VITRAIL: Acquisition, Modeling, and Rendering of Stained Glass

• Published in: IEEE transactions on image processing Vol. 25; no. 10; pp. 4475 - 4488
• Main Authors: Thanikachalam, Niranjan, Baboulaz, Loic, Prandoni, Paolo, Trumpler, Stefan, Wolf, Sophie, Vetterli, Martin
• Format: Journal Article
• Language: English
• Published: United States IEEE 01.10.2016; The Institute of Electrical and Electronics Engineers, Inc. (IEEE)
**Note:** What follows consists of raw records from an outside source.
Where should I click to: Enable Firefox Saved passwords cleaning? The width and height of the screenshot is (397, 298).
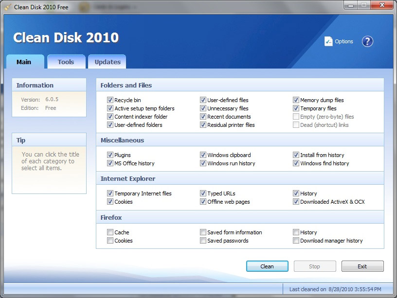[x=203, y=241]
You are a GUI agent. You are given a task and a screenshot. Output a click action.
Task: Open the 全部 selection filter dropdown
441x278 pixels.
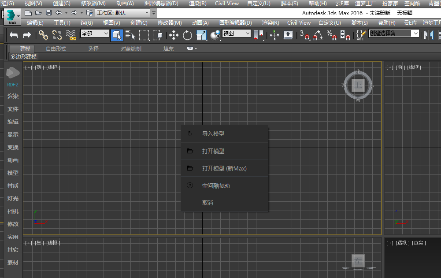[95, 33]

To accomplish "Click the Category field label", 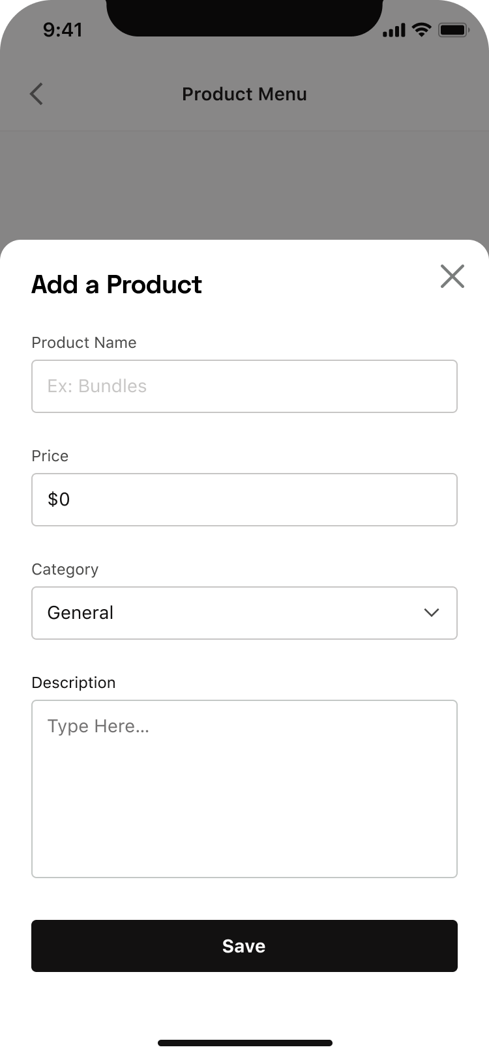I will point(65,569).
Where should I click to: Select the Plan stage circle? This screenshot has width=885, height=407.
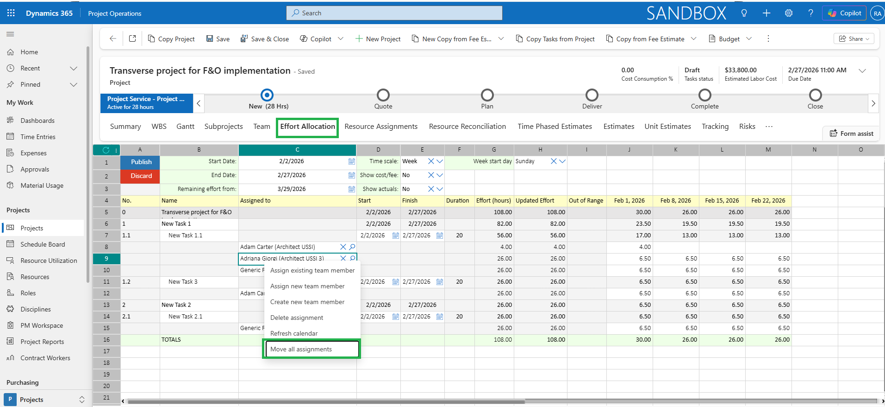tap(487, 95)
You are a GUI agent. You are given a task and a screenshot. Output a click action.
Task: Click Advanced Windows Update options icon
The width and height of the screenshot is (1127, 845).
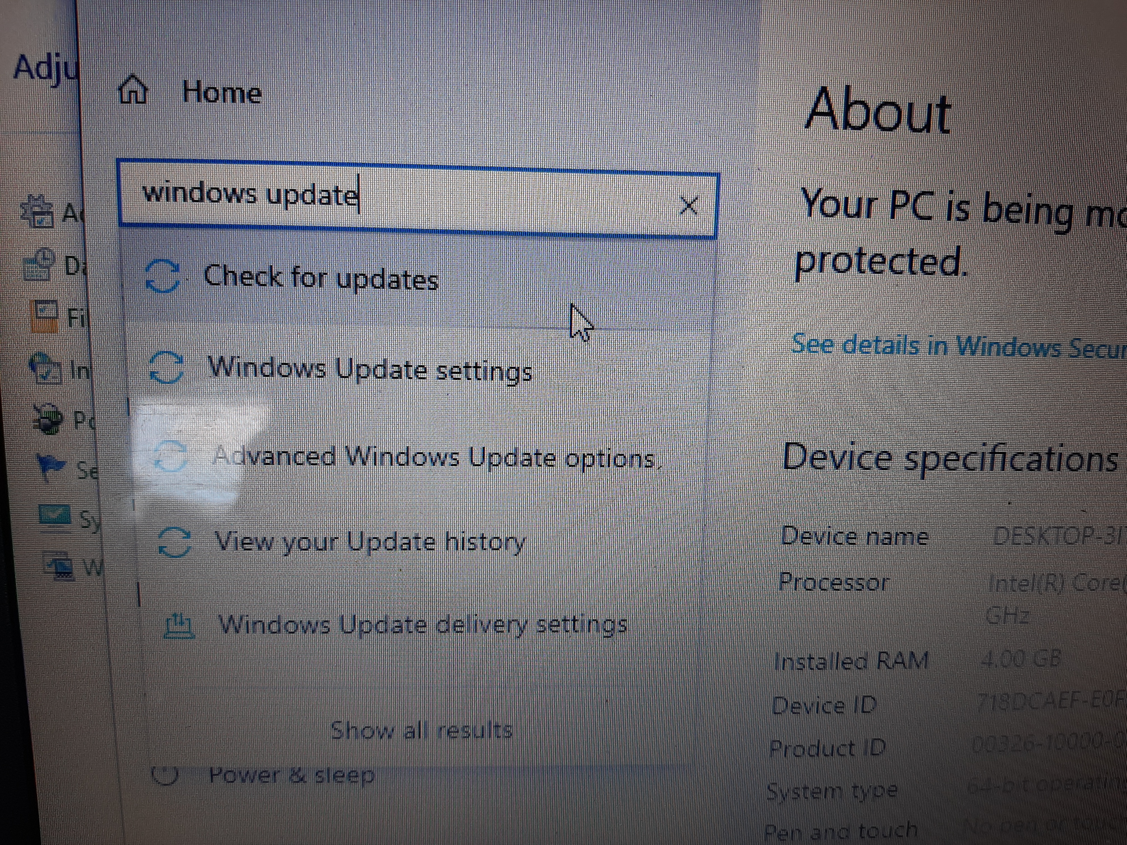[x=170, y=456]
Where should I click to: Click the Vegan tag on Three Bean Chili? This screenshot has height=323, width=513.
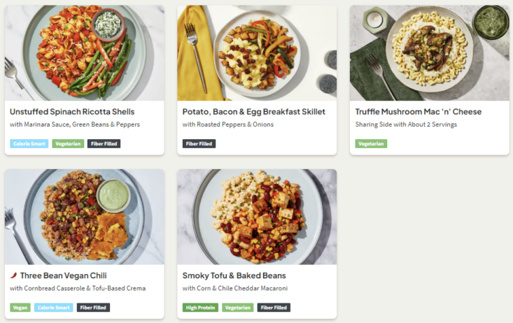coord(20,308)
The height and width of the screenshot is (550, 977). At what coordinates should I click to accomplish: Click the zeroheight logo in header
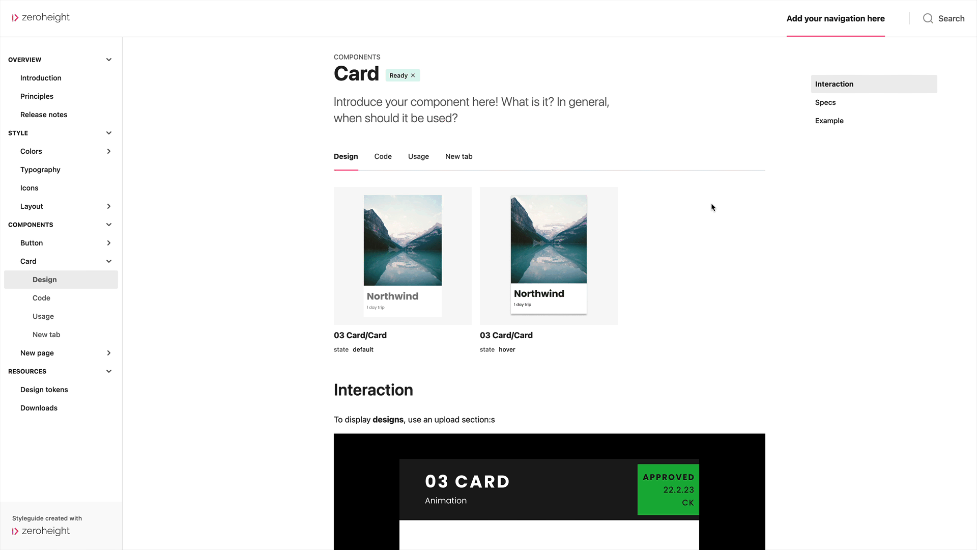(41, 18)
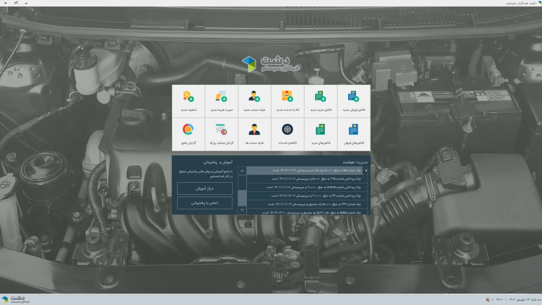Viewport: 542px width, 305px height.
Task: Create a new product or service (کالا یا خدمت جدید)
Action: click(288, 101)
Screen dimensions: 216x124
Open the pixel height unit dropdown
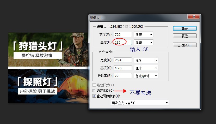144,42
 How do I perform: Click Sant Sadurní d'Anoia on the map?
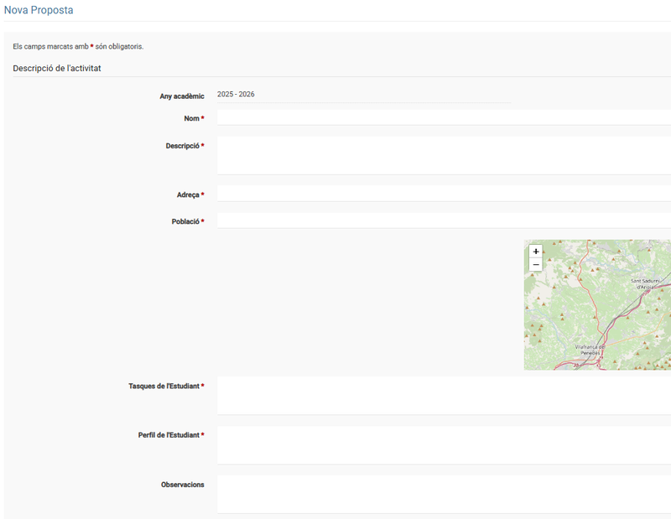tap(648, 283)
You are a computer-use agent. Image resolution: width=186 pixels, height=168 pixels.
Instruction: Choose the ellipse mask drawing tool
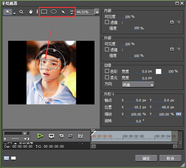pos(54,12)
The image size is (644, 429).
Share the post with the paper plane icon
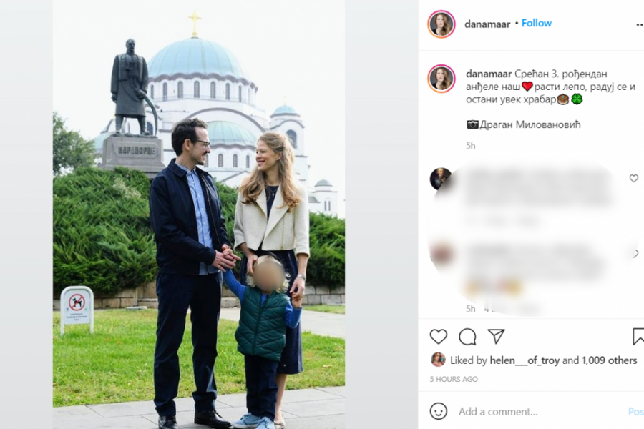tap(496, 336)
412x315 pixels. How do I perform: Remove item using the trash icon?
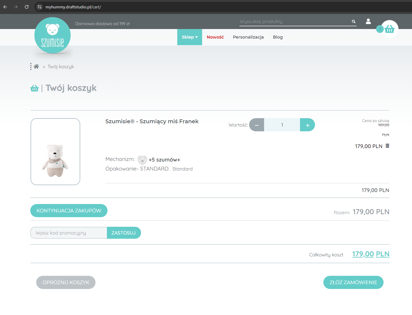[387, 146]
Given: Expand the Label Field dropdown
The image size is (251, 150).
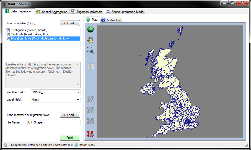Looking at the screenshot, I should point(78,100).
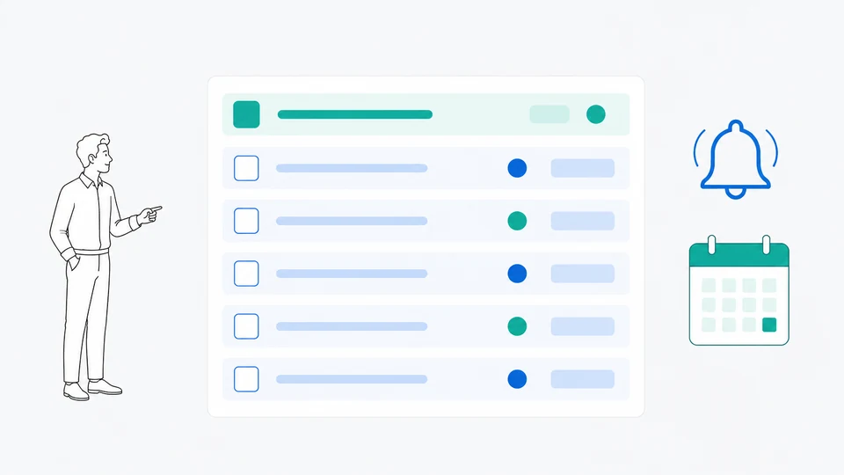Click the green circle in header row
844x475 pixels.
point(596,114)
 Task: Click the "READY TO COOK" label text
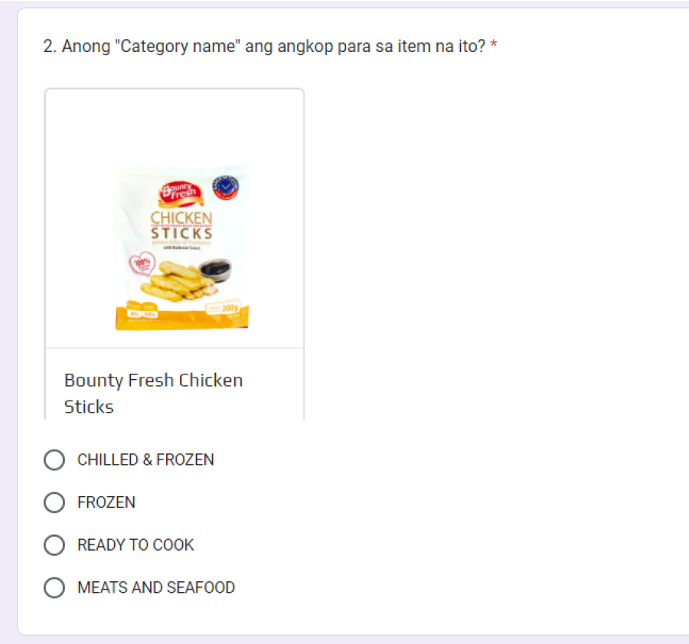[136, 545]
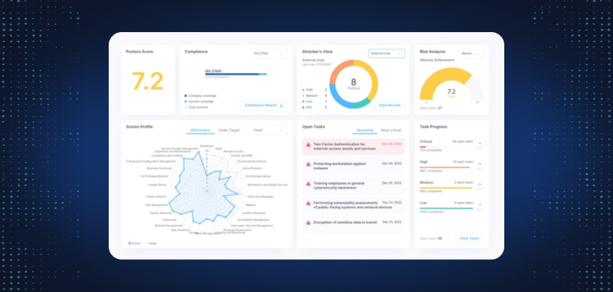Image resolution: width=613 pixels, height=292 pixels.
Task: Open the Fraud dropdown in Scores Profile
Action: click(x=269, y=130)
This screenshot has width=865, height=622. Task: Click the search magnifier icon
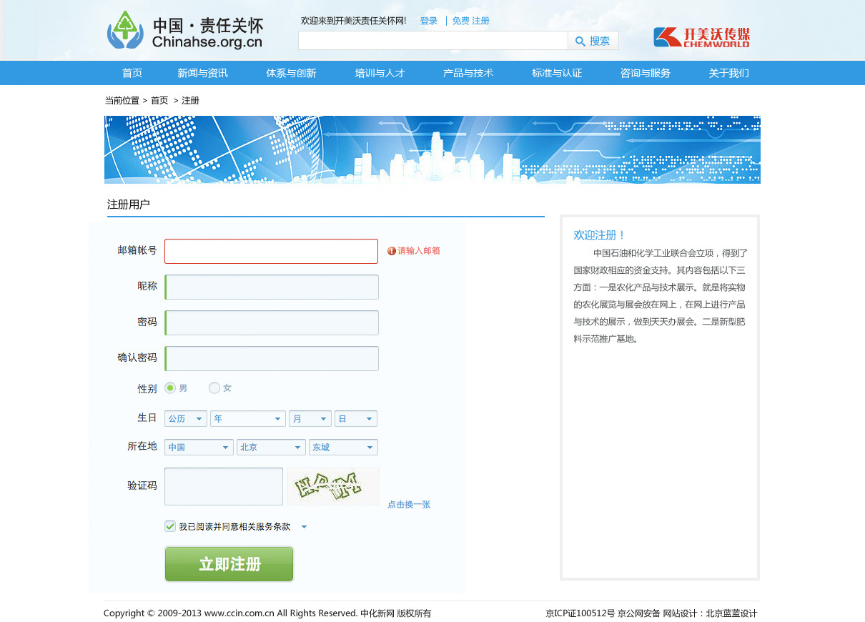pos(580,41)
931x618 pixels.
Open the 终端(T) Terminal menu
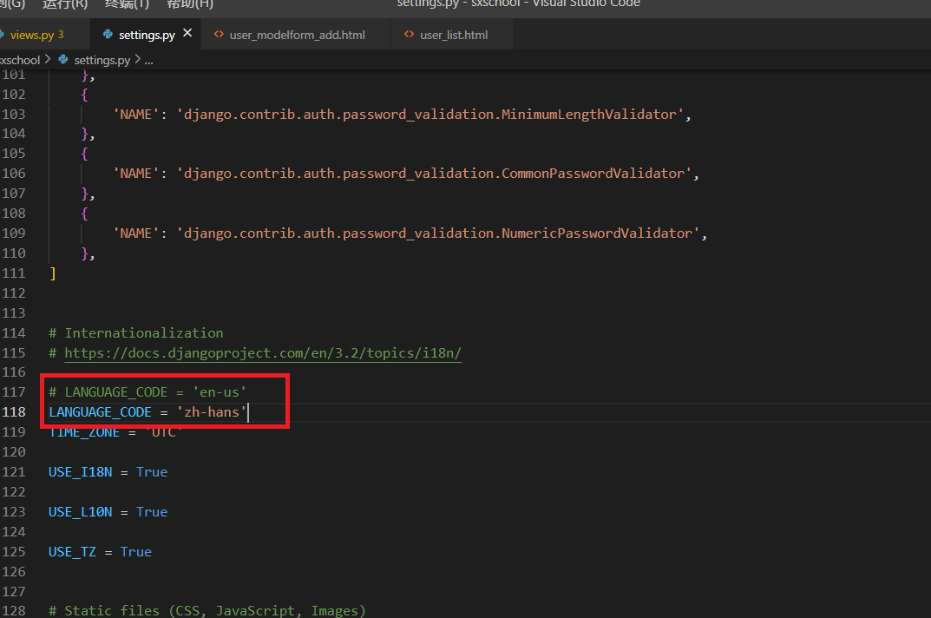click(x=127, y=4)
• Subjects: Banded matrices; computational relighting; cultural artifacts; Dictionaries; dictionary learning; Glass; Illumination; Light (illumination); light transport; Lighting; Marketing; Rendering; Rendering (computer graphics); Scattering; Scientific apparatus & instruments; sparse recovery; Stained glass; Transmission line matrix methods; Transport; Windows
• ISSN: 1057-7149; 1941-0042
• DOI: 10.1109/TIP.2016.2585041

Stained glass windows are designed to reveal their powerful artistry under diverse and time-varying lighting conditions; virtual relighting of stained glass, therefore, represents an exceptional tool for the appreciation of this age old art form. However, as opposed to most other artifacts, stained glass windows are extremely difficult if not impossible to analyze using controlled illumination because of their size and position. In this paper, we present novel methods built upon image based priors to perform virtual relighting of stained glass artwork by acquiring the actual light transport properties of a given artifact. In a preprocessing step, we build a material-dependent dictionary for light transport by studying the scattering properties of glass samples in a laboratory setup. We can now use the dictionary to recover a light transport matrix in two ways: under controlled illuminations the dictionary constitutes a sparsifying basis for a compressive sensing acquisition, while in the case of uncontrolled illuminations the dictionary is used to perform sparse regularization. The proposed basis preserves volume impurities and we show that the retrieved light transport matrix is heterogeneous, as in the case of real world objects. We present the rendering results of several stained glass artifacts, including the Rose Window of the Cathedral of Lausanne, digitized using the presented methods.